▶ What you should do
Copies of all lines that contain "computer" are needed; take them from the data below.

*** Begin section ***

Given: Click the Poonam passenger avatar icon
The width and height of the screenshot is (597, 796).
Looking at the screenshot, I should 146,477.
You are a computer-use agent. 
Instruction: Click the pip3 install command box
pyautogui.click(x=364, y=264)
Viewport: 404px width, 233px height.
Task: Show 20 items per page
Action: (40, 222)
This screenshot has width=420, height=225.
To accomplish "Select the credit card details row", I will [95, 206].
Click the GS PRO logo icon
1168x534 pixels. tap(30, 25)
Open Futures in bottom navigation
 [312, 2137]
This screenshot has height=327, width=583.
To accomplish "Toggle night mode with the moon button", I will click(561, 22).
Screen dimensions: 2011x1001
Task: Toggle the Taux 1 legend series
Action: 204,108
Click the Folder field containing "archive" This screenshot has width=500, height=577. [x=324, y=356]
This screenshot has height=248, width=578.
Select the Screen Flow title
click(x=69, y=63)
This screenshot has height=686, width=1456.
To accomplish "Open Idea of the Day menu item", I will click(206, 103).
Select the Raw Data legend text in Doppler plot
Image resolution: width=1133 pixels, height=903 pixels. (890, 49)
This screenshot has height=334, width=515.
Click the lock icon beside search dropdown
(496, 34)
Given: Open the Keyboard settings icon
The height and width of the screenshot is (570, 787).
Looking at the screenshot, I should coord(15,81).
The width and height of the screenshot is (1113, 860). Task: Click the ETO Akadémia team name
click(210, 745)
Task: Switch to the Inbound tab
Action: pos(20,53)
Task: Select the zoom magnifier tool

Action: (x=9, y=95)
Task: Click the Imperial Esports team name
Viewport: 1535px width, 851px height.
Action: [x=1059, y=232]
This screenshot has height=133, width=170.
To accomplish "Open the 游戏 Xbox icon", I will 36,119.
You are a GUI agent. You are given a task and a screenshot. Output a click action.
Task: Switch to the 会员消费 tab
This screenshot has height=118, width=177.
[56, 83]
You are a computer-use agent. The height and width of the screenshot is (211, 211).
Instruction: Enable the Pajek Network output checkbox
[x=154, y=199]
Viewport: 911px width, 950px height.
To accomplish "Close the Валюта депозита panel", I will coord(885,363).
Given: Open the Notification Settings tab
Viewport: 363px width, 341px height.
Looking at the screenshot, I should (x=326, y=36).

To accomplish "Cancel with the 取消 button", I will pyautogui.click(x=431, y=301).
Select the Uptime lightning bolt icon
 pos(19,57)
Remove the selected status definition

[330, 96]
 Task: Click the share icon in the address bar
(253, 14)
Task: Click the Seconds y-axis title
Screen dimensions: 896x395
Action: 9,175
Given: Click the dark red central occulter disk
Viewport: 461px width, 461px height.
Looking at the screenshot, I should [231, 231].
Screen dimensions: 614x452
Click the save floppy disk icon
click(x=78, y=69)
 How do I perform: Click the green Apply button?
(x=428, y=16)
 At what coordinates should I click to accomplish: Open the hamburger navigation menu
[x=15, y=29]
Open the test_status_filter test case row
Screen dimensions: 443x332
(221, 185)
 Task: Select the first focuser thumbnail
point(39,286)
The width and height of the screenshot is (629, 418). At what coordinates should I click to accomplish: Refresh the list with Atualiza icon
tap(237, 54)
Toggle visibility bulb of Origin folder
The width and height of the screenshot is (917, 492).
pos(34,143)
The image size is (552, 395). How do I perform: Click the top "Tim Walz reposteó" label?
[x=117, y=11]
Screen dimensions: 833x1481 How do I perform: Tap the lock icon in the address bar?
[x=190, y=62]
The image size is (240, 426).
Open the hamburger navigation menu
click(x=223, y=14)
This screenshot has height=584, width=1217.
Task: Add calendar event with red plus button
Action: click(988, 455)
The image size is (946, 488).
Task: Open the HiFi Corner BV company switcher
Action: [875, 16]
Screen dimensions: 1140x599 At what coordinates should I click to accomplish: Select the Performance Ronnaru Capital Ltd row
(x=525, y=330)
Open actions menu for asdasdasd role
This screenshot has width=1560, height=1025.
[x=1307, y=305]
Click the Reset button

*** End section ***

▶ Reply
You are a computer-use agent. 
You are a computer-use agent. The height and width of the screenshot is (211, 211).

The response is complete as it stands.